Ne kadar çok sahipleniyoruz birbirimizi. Sahiplenmeyi öğrenmişiz hepimiz, başka türlüsünü hiç bilemiyoruz.
Dünyaya gelişimizle başlıyor sahiplenilişimiz. Önce anne ve babamız bizi sahipleniyor onların çocukları olmamız nedeniyle ne derserse onu yapıyoruz ve bunu öğrenerek büyüyoruz. Çıkarımımız sahiplenilmemiz.
Sonra bunun değerli olduğunu zannetmeye başlıyoruz. Birileri bizi sahiplenmezse önemli olmadığımızı düşünerek, değersizlik duygusuna düşüyoruz. Dolayısıyla kaybetmemek için kazanmak adına bizde birilerine, bir şeylere sahip çıkmaya başlıyoruz. Bir döngüdür bu şekilde dönüp duruyor.
Sahiplenme nasıl bir döngüdür?
Oysaki hiç düşünmüyoruz ki birilerine sahip çıkarken aslında onları acizleştirip, pasifleştirerek kendimize bağımlı kılıyoruz. Hatta öylesine bağlanıyoruz ki sonrada kaybetme korkusu ile baş etmek zorunda kalıyoruz.
Bir kısır döngü anlayacağınız bu durum. Öğrenmiş olduğumuz bu durum bize bereberinde bazı haklarımız olduğu inancını da getiriyor. Birilerinin ebeveyni olmak ya da birilerinin eşi, kardeşi vs olmak bize onları koruma, kollama hakkını veriyor düşüncesiyle onların hayatlarına hükmetmeye başlıyoruz farkında olmadan.

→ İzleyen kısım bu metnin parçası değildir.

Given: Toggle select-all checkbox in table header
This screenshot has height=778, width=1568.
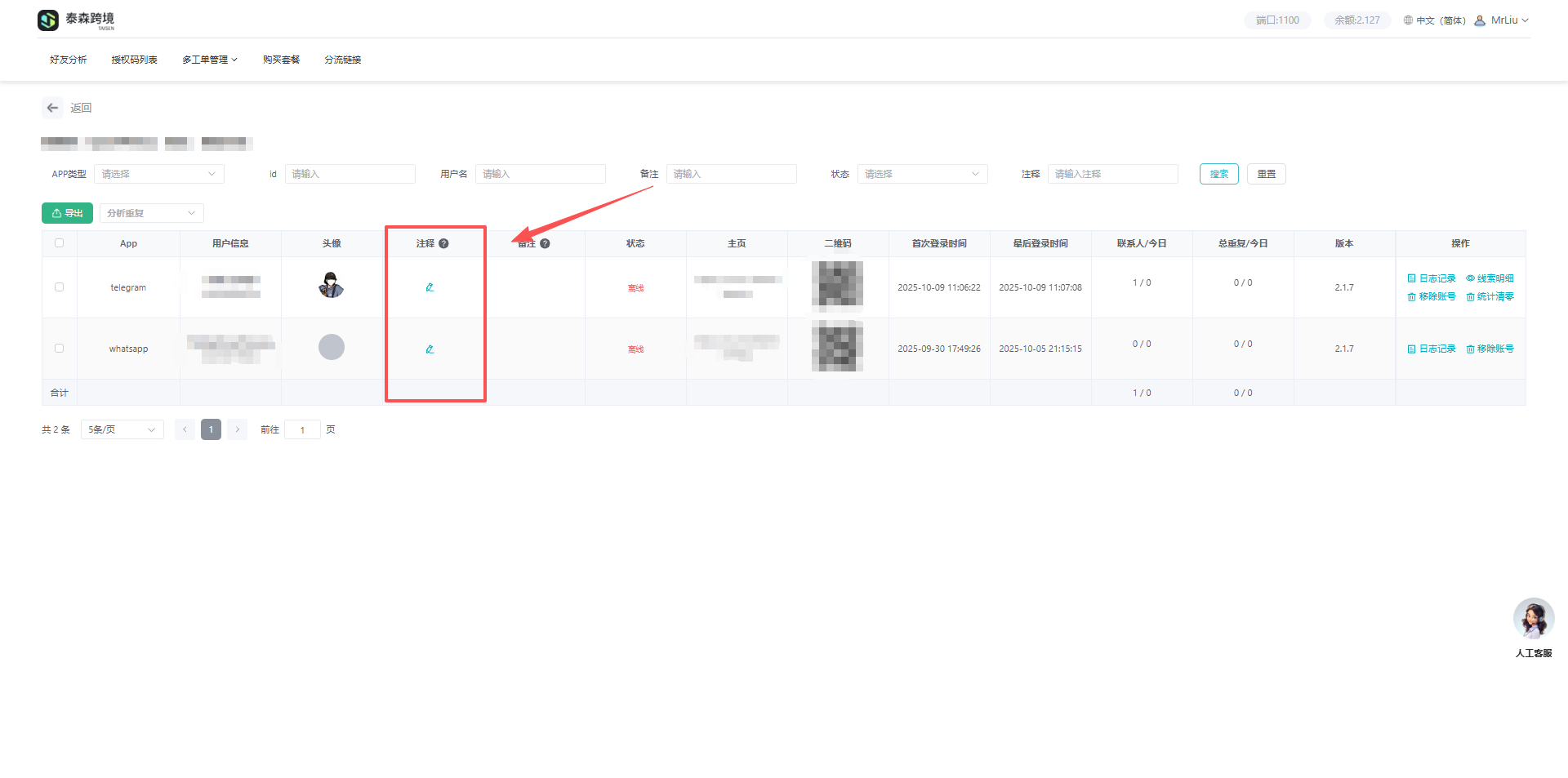Looking at the screenshot, I should point(59,243).
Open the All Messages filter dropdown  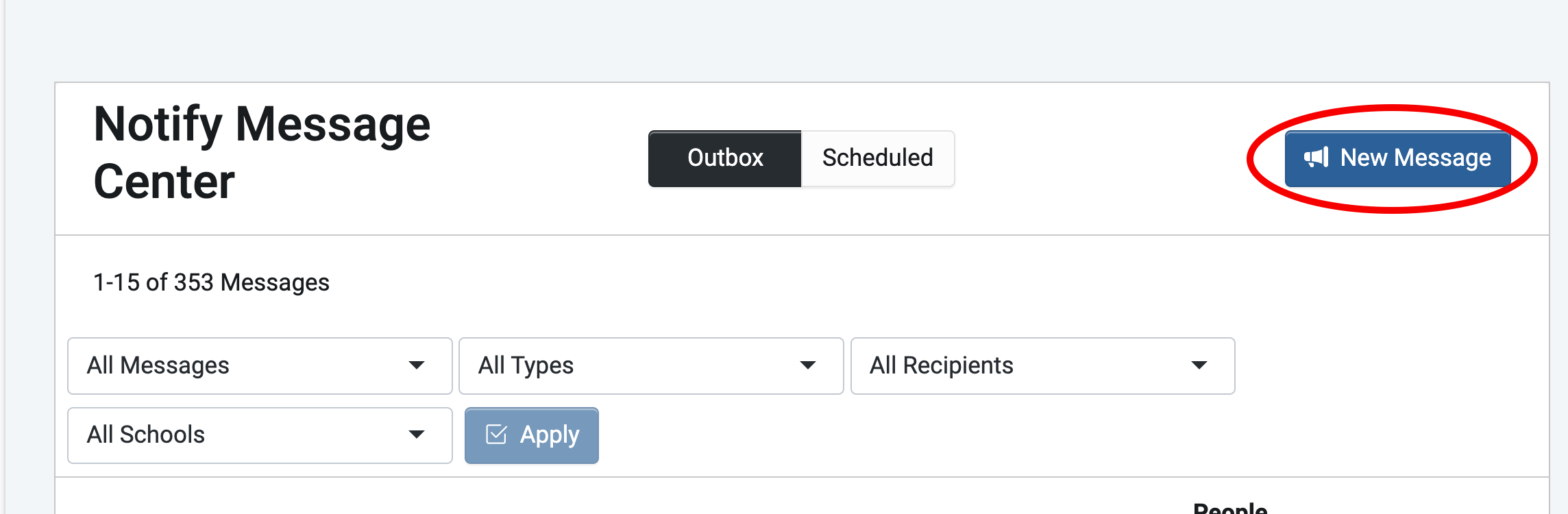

Doğal bir durummuş gibi gözüken bu gerçeklikte özgürlük denilen duygu her iki taraf içinde imkansız hale geliyor. Gelişen döngü bir tarafa sorumluluk yüklerken diğer tarafa da bağımlılık yüklüyor.

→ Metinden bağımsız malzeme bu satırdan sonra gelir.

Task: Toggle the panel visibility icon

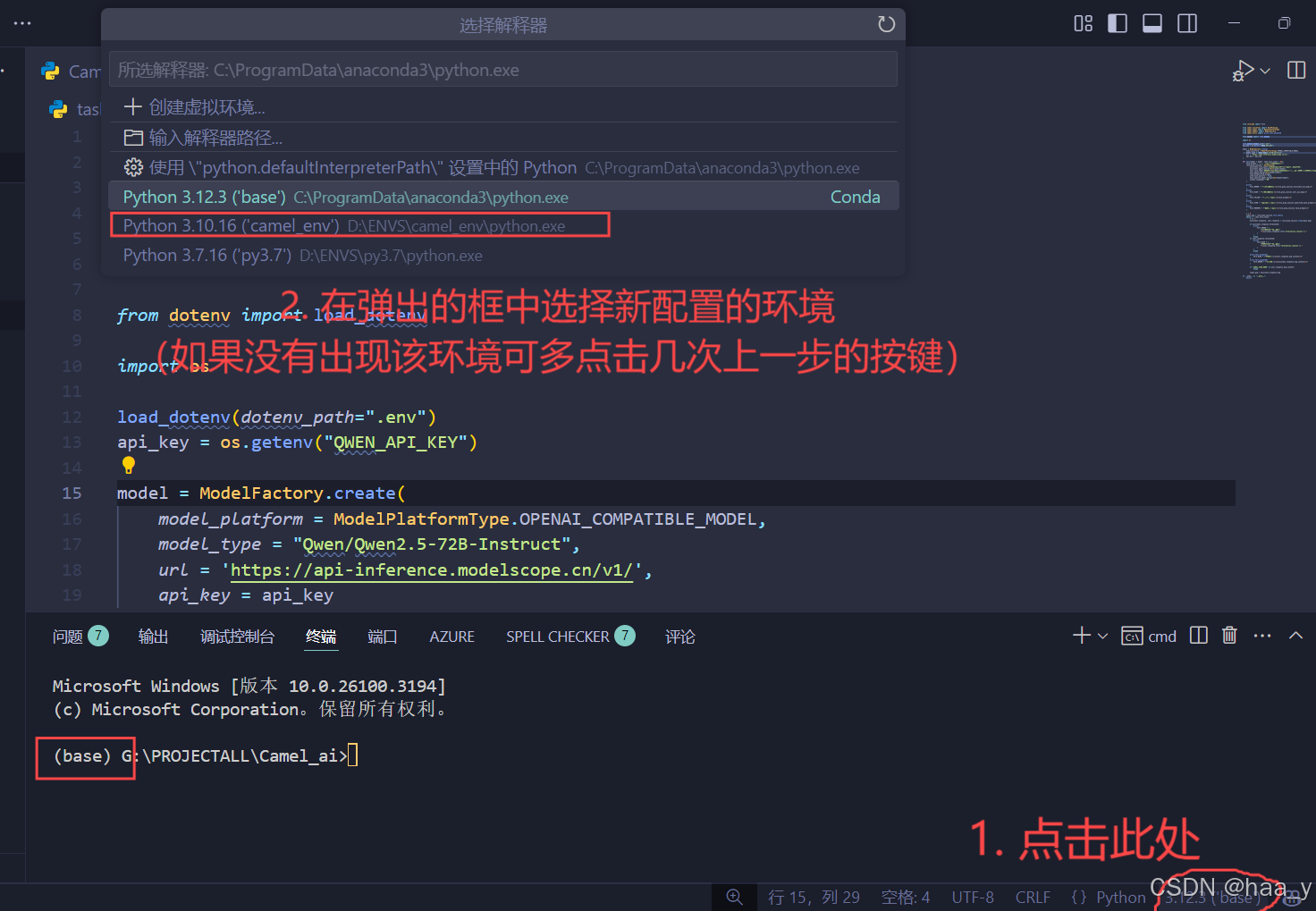Action: pos(1152,24)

Sahipleneceğiz derken istemeden zarar vermiş olabilir miyiz birbirimize?
İkili ilişkilerde bu durum sapkın ilişkilerin oluşmasına neden olabiliyor. Sahiplenmenin bir sınır çizgisi olmadığında bazen o kişinin tamamen kendimize ait olduğuna inandığımızda onu korumak adına kimsenin onun yanına yaklaşmasına izin vermeyebiliyoruz. Böylece aşırı bir kıskançlık duygusu ortaya çıkmış oluyor . Bu duyguyla başetmeyi bilmiyorsak hem kendimize hem de karşımızdakine zarar verebiliyoruz. Hayat bir cehennemden farksız hale gelebiliyor.
Evliliklerde bazen “ Sen benim malımsın ” söylemini işitmişsinizdir. Maddi ve manevi anlamda bir sahiplenme söz konusudur bu söylemde . Kişi sahiplendiği kişiyi adeta yok saymaktadır. Kendine muhtaç ve bazen kendine bağımlı kılmaktadır.
Birini sahiplenmek onu ne kadar özgür kılar?
Birini sahiplendiğimizde artık sahiplenilen kişinin özgürlüğünden söz edemeyiz. Çünkü kişi eğer buna izin veriyorsa hangi konumda olursa olsun kendisi olma şansını yitirmiş demektir. Birisi bize ne yapacağımızı ve nasıl yapacağımızı sevgi adına, koruma ve kollama adına da yapıyor da olsa bizi kendi gerçekliğimizden uzaklaştırıyor demektir. Başkasının gerçekliğine tabi oluyoruz anlamına gelmektedir ki bu kişinin kim olduğu önemli değildir. Ben yoksam özgürlüğüm de yoktur.
Sevmek, özgür bırakmaktır.
Sahiplenilmeyi biz istiyor olabilir miyiz?
Gençler arasında eş arayışı içinde olanların aradıkları kriterler arasında “sahiplenilme isteği” ön plandadır. “Bana sahip çıksın, beni korusun , kollasın” alışageldik söylemlerdir. Baştan acizleşmeyi kabul edilmesidir bu durum. Bazen de “ilişkiye sahip çıksın” söylemini duyarız ki bu durum tamamen farklıdır. İlişkinin sorumluluğunu alsın anlamına gelmektedir ki bu iki kişinin oluşturduğu bir bütünde bireylerin ferdi sorumluklarıdır; gereklidir.
Peki hakikat nedir?
Her varlık tek ve biriciktir. Özeldir, önemlidir. Bu nedenle ne kimseye bağlıdır ne de bağımlıdır. Doğuştan özgürdür ve hiç kimsenin hiç kimseyi ne nedenle olursa olsun sahiplenmeye, acizleştirmeye, bağımlı kılmaya ve özgürlüğünü elinden almaya hakkı yoktur. Farkedelim, farkettirelim!